The U.S. government said this week that it will expedite foreign military sales (FMS) to Iraq, including deliveries of small UAVs and Hellfire missiles, to help stem spiraling violence in Anbar Province. The weaponry is part of a “holistic” strategy the U.S. and Iraqi governments are pursuing to dislodge al-Qaeda-affiliated groups, officials said.
On January 6, White House press secretary Jay Carney said the U.S. will deliver 10 Insitu ScanEagle UAVs to Iraq “in the coming weeks” and 48 hand-launched AeroVironment Ravens “later this year.” The Iraqi government will use the unarmed UAVs to “track terrorist elements operating within the country,” he said.
The U.S. delivered 75 Lockheed Martin AGM-114 Hellfire air-to-surface missiles to Iraq in mid-December and will deliver another 100 by this spring, according to the Department of Defense (DOD).
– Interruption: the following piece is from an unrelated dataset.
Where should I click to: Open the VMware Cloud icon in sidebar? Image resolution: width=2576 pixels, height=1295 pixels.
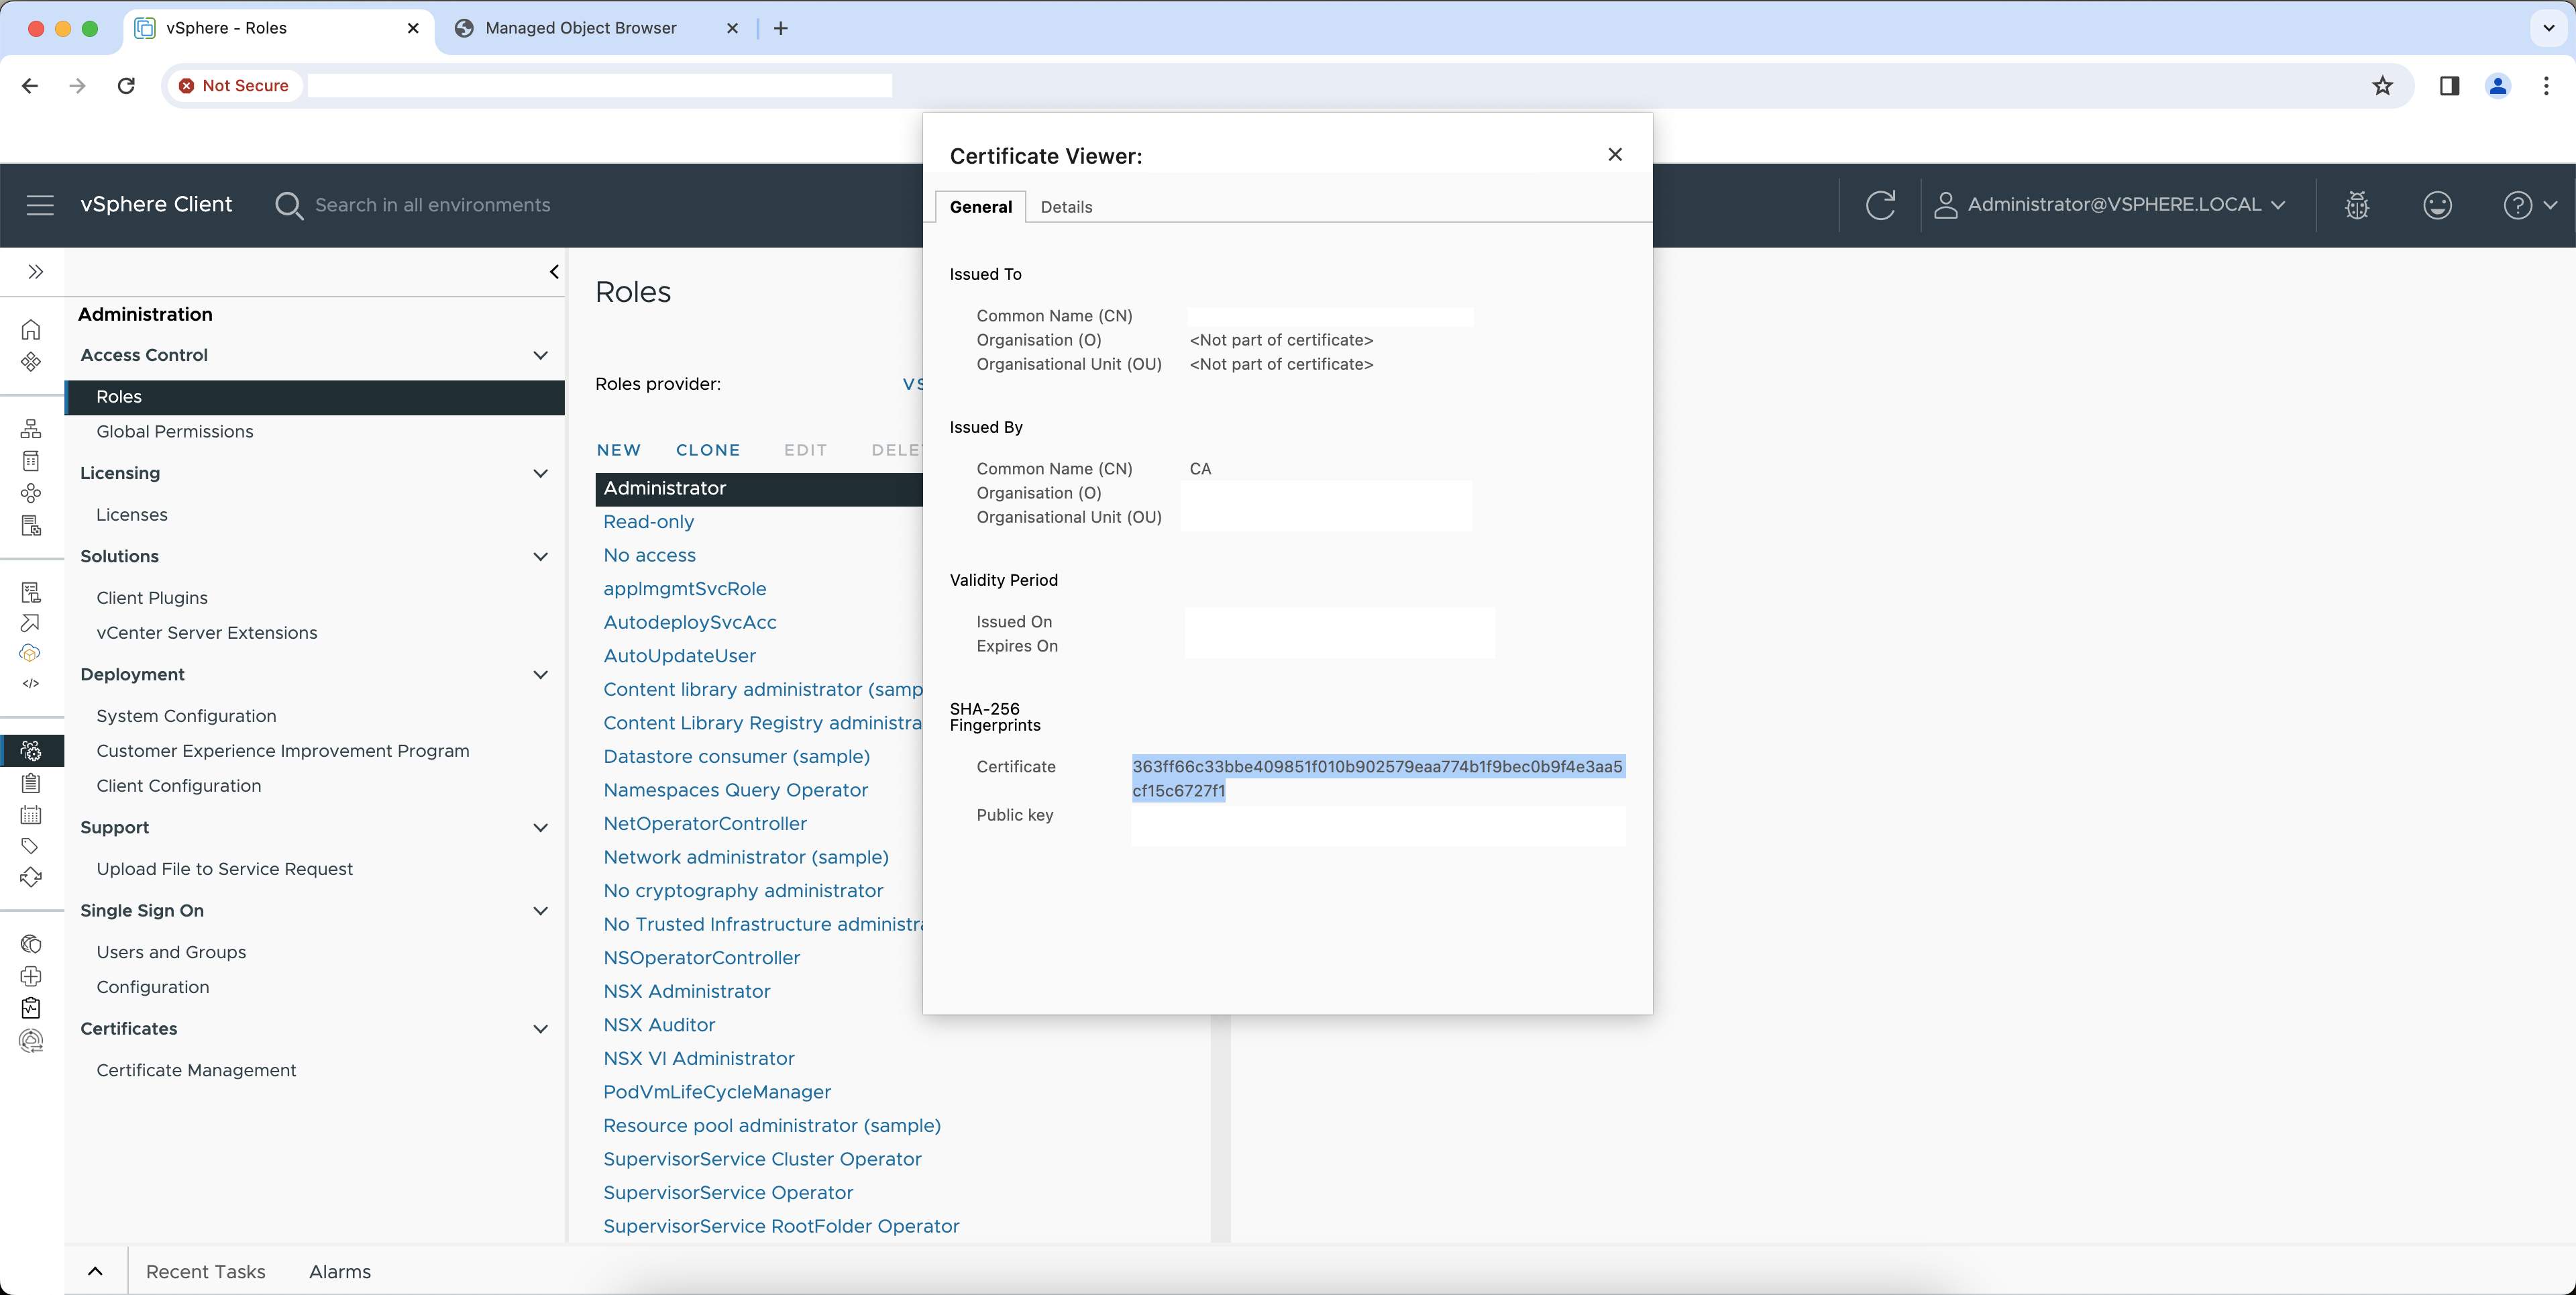[x=31, y=653]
The Iraqi Air Force operates Cessna AC-208 Combat Caravans that are capable of firing Hellfire missiles. The U.S. has also delivered 30 Bell IA-407 armed reconnaissance helicopters to Iraq that could potentially be configured for missiles.
White House, DOD and State Department officials, apparently speaking from the same talking points, said Hellfire missiles have already “proven effective at denying ISIL [the al-Qaeda-affiliated Islamic State of Iraq and the Levant] the safe haven zones that it has sought to establish in western Iraq.”
The expedited deliveries add to a surplus of weaponry Iraq has received or ordered since the U.S.-led invasion of the country in March 2003. Army Col. Steven Warren said DOD has delivered more than $14 billion in equipment, services and training to the Iraqi government since 2005. In the last year, it delivered six C-130s, a rapid Avenger surface-to-air missile battery, 27 helicopters and 12 P301 patrol boats, he said.
In November, Iraq took delivery of four Russian Mi-35M attack helicopters, the first of some 40 Mil helicopters ordered under a $4.3 billion arms package the Baghdad government signed with Moscow in 2012. In December, Iraq signed a contract with Korea Aerospace Industries to buy 24 T-50 Golden Eagle advanced jet trainers.
Last summer, the Pentagon notified the U.S. Congress of nearly $4.7 billion in proposed arms sales to Iraq, including an integrated air defense system and 30 Bell 412EP helicopters. Iraq also seeks 36 Lockheed Martin F-16s, a request dating to 2010. It has held discussions with the U.S. government to acquire 24 Boeing AH-64 attack helicopters.